TEXTE FOURNI:
---

IRIS² : 300 satellites pour l’ autonomie stratégique européenne
Décidée en 2023 par la Commission européenne, la constellation IRIS² (Infrastructure de résilience, d’interconnectivité et de sécurité par satellite) fournira d’ici à quelques années un service de communications sécurisées aux organismes et agences gouvernementales de l’Union européenne, tout en positionnant des acteurs privés européens sur le marché très prometteur des constellations de connectivité. L’architecture de la constellation permettra aux utilisateurs de communiquer avec une faible « latence », c’est-à-dire que la transmission ultra-rapide des informations permettra d’atteindre les performances des réseaux terrestres. Réduction de la fracture numérique, télémédecine pour l’intervention dans des zones isolées, véhicule connecté, défense, transports maritimes, des pans entiers de notre vie quotidienne en Europe seront transformés grâce à IRIS² !
L’Europe pourra utiliser les services sécurisés d’IRIS², c’est-à-dire des services dont la confidentialité est garantie, pour protéger efficacement ses citoyens. IRIS² contribue donc directement à notre autonomie stratégique et permettra à l’Europe de ne pas dépendre d’autres puissances spatiales, notamment en période de crise. Rappelons que lors du conflit russo-ukrainien, Elon Musk, tout en mettant à disposition de l’Ukraine son réseau Starlink, en a empêché l’utilisation aux abords de la Crimée, interférant directement sur la conduite de la guerre.

---

LIGNES DE DONNÉES:
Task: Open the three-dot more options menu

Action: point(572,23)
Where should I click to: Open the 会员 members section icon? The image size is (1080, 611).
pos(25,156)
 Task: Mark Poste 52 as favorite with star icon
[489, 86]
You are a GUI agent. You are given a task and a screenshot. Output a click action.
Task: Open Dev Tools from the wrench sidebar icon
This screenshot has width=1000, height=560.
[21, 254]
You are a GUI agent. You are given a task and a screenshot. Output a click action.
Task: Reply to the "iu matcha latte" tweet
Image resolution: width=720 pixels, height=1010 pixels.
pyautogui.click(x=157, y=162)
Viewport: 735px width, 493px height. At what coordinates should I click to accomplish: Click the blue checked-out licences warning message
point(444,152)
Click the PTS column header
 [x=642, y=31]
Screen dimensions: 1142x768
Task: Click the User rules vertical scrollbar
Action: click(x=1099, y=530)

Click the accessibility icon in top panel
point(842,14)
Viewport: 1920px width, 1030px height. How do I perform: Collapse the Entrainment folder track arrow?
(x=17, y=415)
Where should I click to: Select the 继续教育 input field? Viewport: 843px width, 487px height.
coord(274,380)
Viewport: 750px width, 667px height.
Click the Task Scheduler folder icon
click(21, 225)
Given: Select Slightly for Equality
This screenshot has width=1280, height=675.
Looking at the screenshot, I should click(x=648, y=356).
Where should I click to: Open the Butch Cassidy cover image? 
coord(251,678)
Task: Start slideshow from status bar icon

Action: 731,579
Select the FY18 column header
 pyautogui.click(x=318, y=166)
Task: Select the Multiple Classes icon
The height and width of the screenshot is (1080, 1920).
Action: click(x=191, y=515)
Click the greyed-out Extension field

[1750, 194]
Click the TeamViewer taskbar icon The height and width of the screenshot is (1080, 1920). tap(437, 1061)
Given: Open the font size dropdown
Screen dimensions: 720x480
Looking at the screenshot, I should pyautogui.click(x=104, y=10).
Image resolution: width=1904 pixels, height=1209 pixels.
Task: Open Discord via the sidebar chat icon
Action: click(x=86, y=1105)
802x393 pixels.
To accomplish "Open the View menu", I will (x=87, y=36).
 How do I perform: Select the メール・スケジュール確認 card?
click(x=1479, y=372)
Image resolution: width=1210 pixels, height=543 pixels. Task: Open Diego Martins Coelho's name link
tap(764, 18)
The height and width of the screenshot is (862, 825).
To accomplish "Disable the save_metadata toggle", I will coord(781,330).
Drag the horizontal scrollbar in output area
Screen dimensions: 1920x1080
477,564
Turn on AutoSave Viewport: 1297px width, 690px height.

---

VOTRE TÂCHE: Citez mot pour mot le passage du texte sur la constellation IRIS² situé entre « L’Europe pourra utiliser » et « de la guerre. », ces deux extraits compris.

RÉPONSE COMPLÈTE:
L’Europe pourra utiliser les services sécurisés d’IRIS², c’est-à-dire des services dont la confidentialité est garantie, pour protéger efficacement ses citoyens. IRIS² contribue donc directement à notre autonomie stratégique et permettra à l’Europe de ne pas dépendre d’autres puissances spatiales, notamment en période de crise. Rappelons que lors du conflit russo-ukrainien, Elon Musk, tout en mettant à disposition de l’Ukraine son réseau Starlink, en a empêché l’utilisation aux abords de la Crimée, interférant directement sur la conduite de la guerre.